***** Excerpted passage *****

Middle East Quarterly

The War That Made the Middle East: World War I and the End of the Ottoman Empire

By Mustafa Aksakal. Princeton, NJ: Princeton University Press, 2026. 264 pp.; $26.66 (hardcover); $17.60 (Kindle)

Book Review by Efraim Karsh

More than a century after the Ottoman Empire’s entry into World War I, historians continue to blame European powers for this catastrophe as part of a broader indictment of the Western colonial legacy. At the same time, these historians idealize the Ottoman Empire as a shining example of tolerance. Yet overwhelming evidence suggests that the Ottoman entry into the war itself was a failed imperialist bid for territorial aggrandizement and the reassertion of past glory. Nevertheless, this remarkably resistant interpretation remains in place, reflecting a well-established tendency to view Middle Easterners as perpetual victims of the West.

***** Raw data *****

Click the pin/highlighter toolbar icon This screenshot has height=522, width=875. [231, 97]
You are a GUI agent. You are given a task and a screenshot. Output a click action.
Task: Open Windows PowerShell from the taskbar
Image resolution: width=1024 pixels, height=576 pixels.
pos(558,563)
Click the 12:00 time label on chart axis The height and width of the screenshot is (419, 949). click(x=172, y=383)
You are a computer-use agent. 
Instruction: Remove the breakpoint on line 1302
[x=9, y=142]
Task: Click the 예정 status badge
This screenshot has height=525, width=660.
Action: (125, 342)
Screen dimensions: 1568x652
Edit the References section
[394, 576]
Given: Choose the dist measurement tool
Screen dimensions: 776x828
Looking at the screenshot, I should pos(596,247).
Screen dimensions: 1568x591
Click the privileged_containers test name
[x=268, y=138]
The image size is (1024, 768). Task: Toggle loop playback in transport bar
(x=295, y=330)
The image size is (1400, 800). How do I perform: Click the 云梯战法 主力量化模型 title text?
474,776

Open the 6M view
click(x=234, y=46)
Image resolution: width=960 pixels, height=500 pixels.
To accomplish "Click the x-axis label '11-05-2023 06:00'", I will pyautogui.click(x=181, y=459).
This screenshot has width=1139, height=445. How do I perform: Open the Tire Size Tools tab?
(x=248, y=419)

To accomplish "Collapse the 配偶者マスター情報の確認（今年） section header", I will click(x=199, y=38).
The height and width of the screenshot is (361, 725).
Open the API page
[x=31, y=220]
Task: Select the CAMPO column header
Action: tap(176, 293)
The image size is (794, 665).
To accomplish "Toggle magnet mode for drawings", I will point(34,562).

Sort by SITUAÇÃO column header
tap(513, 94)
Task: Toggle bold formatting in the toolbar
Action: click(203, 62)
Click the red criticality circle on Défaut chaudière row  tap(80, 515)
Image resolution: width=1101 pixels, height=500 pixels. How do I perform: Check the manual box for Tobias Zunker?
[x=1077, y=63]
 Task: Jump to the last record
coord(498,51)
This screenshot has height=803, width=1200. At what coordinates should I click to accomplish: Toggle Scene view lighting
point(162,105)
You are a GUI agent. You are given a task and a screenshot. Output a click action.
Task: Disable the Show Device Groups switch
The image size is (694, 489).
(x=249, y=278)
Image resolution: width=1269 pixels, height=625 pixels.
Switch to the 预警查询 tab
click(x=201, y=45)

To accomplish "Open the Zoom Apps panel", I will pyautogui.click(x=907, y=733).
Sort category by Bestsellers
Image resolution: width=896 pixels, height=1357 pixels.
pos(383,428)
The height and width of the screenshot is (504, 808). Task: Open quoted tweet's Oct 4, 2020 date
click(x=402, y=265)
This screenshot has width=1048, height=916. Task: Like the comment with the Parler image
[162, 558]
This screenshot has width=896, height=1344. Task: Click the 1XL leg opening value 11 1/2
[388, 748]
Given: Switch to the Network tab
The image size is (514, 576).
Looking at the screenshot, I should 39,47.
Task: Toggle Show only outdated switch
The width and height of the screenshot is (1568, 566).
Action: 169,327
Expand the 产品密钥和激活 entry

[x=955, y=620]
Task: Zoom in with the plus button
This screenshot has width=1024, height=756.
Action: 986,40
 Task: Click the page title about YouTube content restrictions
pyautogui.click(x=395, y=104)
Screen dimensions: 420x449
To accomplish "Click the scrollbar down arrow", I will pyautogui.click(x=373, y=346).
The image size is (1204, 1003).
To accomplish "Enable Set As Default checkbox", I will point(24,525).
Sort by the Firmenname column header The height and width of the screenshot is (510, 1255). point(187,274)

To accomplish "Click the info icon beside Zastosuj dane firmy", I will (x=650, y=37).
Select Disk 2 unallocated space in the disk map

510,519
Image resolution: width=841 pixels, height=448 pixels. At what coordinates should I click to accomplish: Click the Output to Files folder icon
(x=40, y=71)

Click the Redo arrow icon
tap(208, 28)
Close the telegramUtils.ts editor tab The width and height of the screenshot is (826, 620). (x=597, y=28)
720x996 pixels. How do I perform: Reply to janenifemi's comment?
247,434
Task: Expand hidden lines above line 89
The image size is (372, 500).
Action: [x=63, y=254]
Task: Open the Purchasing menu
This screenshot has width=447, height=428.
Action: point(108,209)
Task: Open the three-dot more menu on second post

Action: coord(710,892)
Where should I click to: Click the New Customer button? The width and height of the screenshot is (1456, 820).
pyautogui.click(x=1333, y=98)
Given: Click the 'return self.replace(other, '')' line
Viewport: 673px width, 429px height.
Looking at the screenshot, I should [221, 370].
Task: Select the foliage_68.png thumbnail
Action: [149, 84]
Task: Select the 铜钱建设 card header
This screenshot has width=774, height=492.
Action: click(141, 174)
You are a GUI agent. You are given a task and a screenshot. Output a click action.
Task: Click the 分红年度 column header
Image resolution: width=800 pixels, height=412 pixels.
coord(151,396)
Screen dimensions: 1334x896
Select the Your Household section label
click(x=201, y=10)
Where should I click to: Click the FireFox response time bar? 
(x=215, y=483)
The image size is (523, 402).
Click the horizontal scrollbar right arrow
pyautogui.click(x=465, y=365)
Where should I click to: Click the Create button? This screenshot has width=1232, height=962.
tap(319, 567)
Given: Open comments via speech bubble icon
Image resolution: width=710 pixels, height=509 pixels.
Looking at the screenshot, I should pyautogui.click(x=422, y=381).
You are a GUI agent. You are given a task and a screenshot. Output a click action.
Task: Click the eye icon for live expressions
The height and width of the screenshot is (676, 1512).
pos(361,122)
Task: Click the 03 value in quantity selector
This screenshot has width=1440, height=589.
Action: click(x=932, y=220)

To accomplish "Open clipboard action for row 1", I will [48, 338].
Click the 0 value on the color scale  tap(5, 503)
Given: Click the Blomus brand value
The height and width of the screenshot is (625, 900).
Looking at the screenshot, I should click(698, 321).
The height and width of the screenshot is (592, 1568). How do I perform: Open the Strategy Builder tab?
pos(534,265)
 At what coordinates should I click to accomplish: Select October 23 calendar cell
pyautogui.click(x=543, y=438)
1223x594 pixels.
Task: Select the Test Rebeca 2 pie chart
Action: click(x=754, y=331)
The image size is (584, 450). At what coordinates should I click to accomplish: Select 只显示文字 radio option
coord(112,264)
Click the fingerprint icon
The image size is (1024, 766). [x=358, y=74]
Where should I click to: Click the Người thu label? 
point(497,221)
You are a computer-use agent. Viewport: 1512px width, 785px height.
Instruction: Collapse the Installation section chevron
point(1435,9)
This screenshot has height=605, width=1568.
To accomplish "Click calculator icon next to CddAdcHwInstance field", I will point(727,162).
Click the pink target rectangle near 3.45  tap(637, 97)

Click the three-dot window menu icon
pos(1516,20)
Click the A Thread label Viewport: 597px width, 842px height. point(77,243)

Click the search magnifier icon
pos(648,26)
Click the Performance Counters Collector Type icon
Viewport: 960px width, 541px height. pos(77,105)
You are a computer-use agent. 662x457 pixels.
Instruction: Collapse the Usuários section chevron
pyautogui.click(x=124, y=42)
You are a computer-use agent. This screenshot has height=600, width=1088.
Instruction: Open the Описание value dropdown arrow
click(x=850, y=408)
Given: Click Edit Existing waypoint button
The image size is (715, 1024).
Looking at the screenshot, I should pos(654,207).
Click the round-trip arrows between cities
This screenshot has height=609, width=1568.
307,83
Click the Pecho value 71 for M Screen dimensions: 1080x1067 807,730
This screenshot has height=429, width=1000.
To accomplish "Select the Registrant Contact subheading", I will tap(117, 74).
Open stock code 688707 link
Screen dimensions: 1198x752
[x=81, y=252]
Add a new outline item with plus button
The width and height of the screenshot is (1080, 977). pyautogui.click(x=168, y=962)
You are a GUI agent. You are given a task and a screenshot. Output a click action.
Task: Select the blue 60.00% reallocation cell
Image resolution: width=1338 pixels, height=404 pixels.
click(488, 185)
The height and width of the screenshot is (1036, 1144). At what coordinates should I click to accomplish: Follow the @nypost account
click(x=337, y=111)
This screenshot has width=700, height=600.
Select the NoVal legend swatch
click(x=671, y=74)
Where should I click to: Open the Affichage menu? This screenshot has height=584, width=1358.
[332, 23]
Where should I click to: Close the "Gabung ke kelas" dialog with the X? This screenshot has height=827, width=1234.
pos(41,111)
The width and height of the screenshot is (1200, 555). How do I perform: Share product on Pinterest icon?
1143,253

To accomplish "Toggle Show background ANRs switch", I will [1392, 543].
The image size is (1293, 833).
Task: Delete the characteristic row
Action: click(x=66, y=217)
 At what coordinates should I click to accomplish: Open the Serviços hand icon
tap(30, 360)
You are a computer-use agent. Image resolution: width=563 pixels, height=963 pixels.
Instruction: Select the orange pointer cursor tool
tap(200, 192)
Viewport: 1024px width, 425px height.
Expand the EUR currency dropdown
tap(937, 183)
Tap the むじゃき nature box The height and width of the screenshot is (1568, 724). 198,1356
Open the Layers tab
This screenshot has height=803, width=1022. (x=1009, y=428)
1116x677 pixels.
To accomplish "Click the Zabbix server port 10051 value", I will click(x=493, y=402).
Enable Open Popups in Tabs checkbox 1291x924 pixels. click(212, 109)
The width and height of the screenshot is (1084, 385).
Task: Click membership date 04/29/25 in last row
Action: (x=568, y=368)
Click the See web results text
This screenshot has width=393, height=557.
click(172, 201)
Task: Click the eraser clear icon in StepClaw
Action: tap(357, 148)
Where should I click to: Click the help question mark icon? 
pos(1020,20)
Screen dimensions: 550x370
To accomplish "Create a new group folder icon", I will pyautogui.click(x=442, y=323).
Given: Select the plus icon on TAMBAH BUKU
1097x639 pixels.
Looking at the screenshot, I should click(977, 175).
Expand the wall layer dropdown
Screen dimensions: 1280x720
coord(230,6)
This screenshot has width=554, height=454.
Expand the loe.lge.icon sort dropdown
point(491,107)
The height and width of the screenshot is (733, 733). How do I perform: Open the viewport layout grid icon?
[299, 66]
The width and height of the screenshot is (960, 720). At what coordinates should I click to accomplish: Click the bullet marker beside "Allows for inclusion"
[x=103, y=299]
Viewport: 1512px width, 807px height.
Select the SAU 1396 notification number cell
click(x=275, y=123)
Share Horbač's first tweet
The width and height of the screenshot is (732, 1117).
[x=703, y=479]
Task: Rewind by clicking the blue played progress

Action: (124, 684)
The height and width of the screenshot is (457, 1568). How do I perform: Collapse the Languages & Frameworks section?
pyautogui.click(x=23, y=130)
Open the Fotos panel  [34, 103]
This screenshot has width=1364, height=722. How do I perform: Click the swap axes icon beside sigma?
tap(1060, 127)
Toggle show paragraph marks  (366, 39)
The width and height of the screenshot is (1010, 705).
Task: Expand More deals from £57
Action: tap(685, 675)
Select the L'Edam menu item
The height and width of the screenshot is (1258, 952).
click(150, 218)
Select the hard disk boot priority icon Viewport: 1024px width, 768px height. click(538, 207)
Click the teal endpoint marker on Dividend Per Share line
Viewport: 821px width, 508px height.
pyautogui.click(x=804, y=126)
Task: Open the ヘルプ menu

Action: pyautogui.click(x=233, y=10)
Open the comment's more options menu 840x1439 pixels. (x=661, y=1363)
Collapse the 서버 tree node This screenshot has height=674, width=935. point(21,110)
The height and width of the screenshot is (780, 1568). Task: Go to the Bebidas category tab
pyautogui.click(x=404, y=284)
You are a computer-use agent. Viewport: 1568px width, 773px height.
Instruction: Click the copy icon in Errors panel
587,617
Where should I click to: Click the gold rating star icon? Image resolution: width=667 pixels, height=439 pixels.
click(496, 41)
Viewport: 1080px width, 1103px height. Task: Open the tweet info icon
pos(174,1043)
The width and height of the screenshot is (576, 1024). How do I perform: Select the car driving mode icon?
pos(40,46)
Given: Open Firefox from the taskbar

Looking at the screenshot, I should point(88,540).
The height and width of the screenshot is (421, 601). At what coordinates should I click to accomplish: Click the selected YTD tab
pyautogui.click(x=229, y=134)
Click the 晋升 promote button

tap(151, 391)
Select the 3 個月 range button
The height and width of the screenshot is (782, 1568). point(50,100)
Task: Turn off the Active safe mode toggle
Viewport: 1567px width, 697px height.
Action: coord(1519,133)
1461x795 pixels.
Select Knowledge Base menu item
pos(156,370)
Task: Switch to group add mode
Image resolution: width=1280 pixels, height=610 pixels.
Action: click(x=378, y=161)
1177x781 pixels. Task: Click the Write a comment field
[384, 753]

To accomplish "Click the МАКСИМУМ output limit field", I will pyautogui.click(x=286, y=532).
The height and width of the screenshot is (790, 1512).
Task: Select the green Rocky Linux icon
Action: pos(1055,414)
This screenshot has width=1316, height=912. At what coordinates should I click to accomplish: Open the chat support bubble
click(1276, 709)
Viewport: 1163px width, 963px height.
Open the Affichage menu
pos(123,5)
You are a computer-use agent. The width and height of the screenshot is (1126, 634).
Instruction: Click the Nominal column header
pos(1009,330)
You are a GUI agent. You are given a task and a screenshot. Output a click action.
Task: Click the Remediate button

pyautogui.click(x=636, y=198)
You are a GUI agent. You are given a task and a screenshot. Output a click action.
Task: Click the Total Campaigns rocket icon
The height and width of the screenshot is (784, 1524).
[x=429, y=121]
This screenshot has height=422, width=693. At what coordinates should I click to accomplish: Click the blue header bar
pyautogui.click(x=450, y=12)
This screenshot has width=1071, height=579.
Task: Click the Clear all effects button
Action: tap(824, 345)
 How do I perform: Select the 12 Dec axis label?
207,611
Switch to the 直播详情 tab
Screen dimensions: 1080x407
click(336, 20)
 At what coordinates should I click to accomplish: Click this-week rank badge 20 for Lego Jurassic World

*****

## [Try it]
Which figures written in digits appear in the book review? The listing is separate material and has no connection to the book review.

## [Answer]
2026, 264, $26.66 and $17.60